== EXERCISE ==
Write out exactly the lines from the one holding "Task: Click the Bootmedium" to the last line of the entries, both ends included and nothing else, without the pictures.

== GIVEN INFORMATION ==
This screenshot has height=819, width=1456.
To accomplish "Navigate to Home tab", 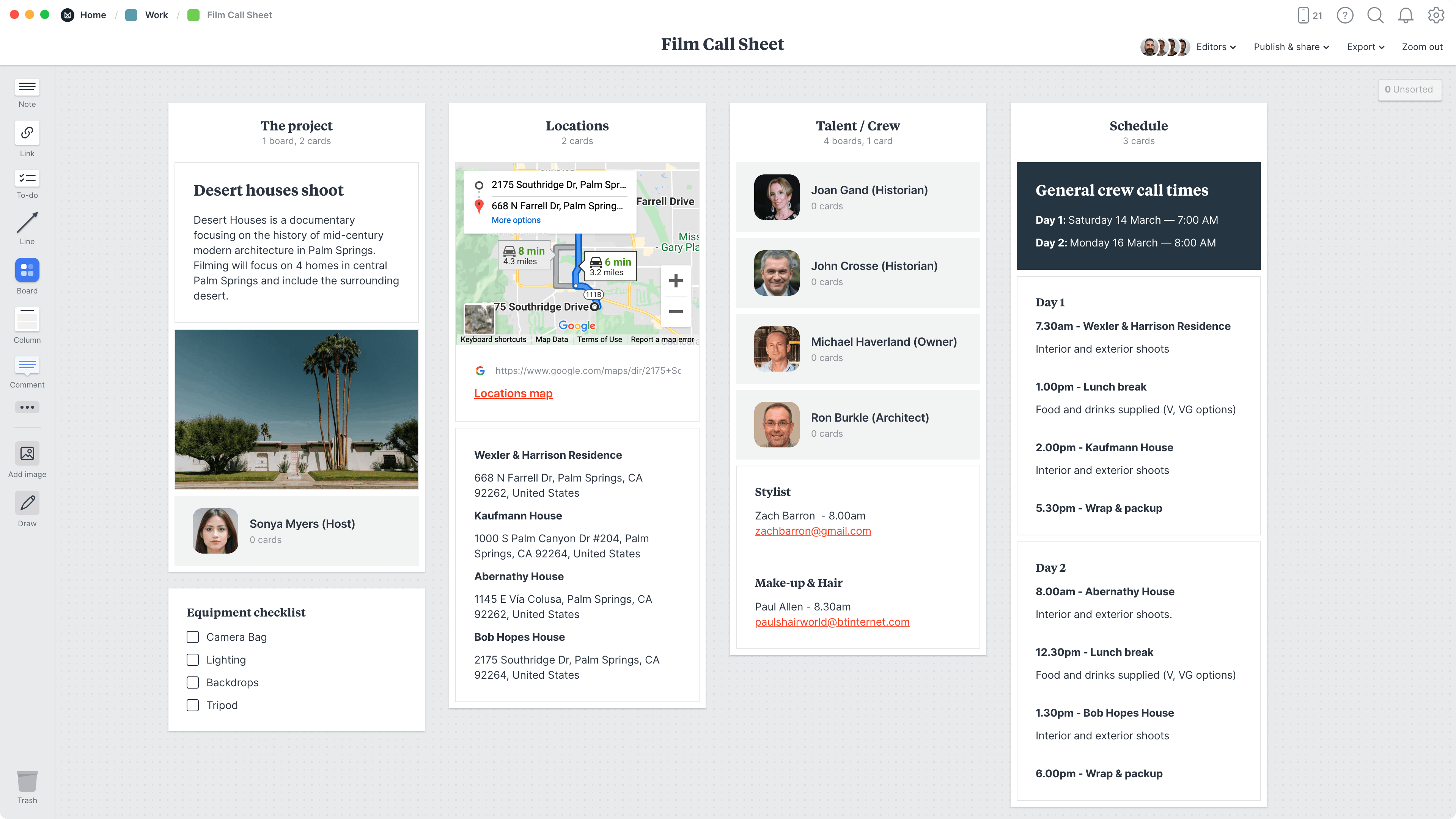I will [x=93, y=14].
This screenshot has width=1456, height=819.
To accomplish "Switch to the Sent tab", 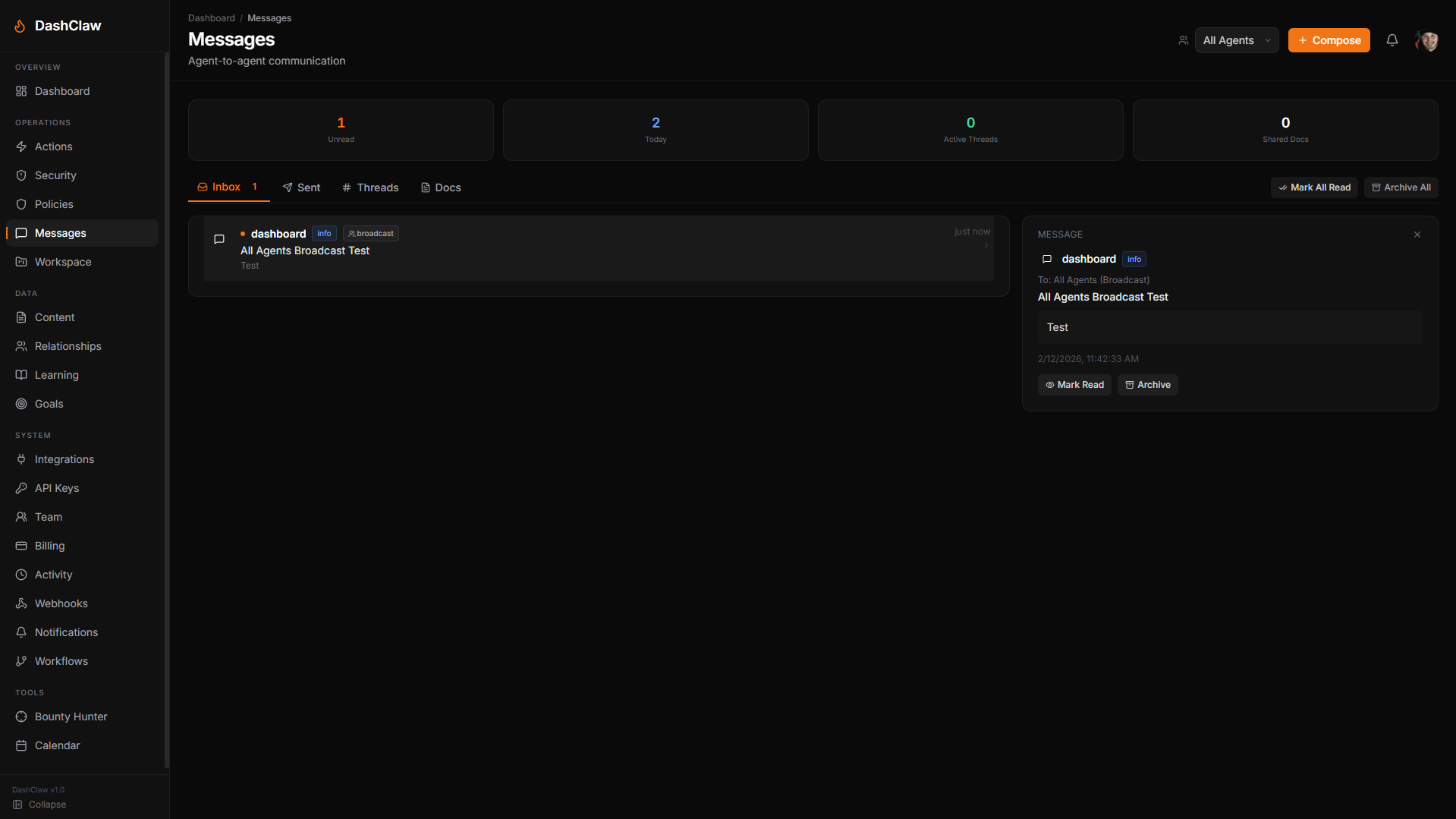I will pos(301,187).
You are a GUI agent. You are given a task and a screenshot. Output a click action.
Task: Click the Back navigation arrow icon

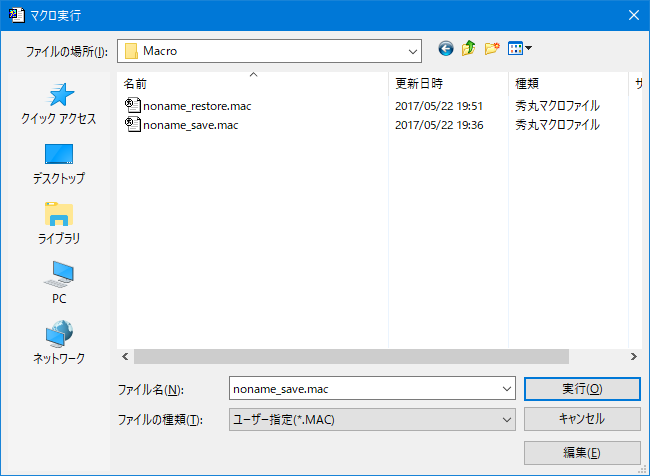pos(446,49)
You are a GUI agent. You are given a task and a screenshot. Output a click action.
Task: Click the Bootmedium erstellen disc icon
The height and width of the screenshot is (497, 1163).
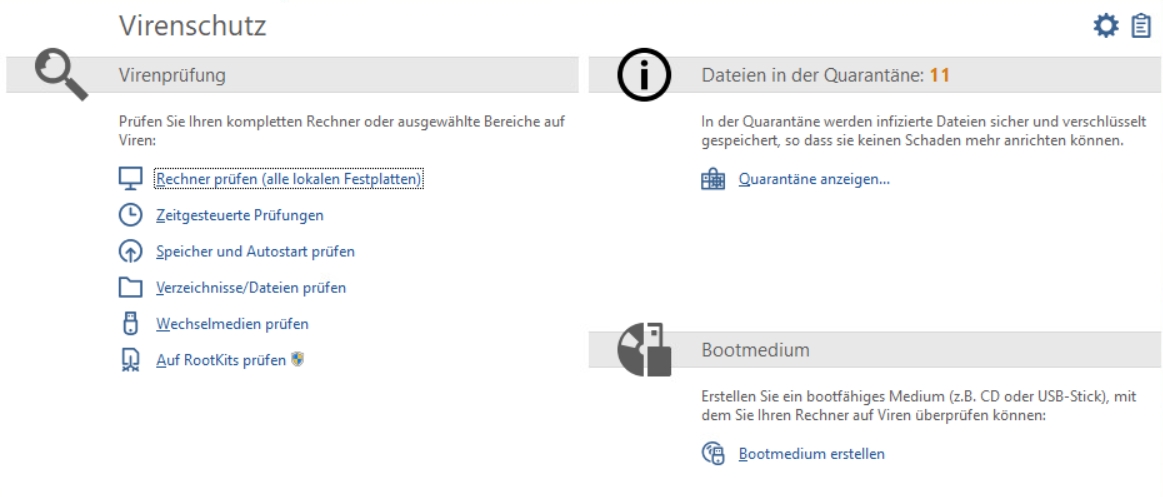[x=713, y=453]
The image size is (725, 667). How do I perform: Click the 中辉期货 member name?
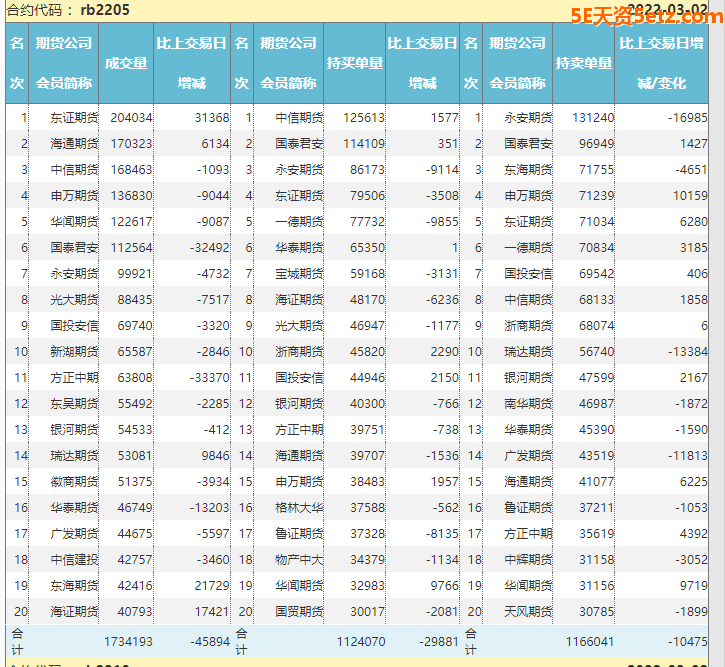pyautogui.click(x=528, y=559)
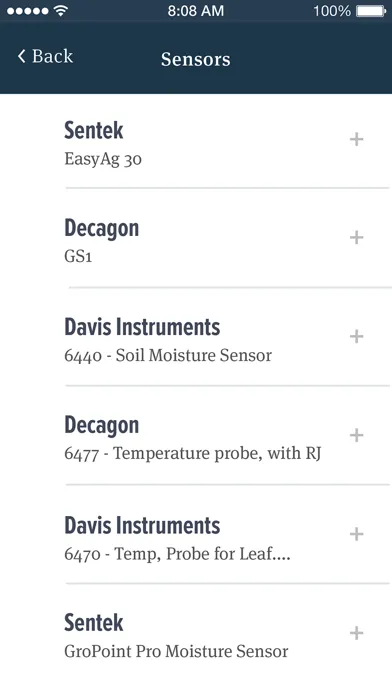Viewport: 392px width, 696px height.
Task: Select the Decagon GS1 list entry
Action: [x=227, y=240]
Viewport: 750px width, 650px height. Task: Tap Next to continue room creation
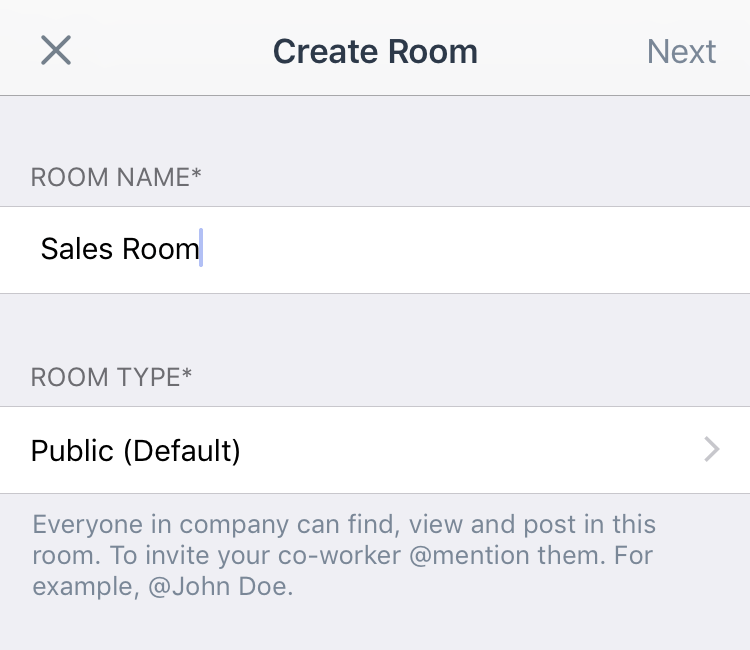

== RESULT OF THE EXERCISE ==
Task: Click the Bootmedium erstellen disc icon
The height and width of the screenshot is (497, 1163).
[x=713, y=453]
The image size is (725, 667). How do I perform: Click the 中辉期货 member name?
pyautogui.click(x=528, y=559)
Viewport: 392px width, 696px height.
Task: Select the Decagon GS1 list entry
Action: [x=227, y=240]
Viewport: 750px width, 650px height. Task: Tap Next to continue room creation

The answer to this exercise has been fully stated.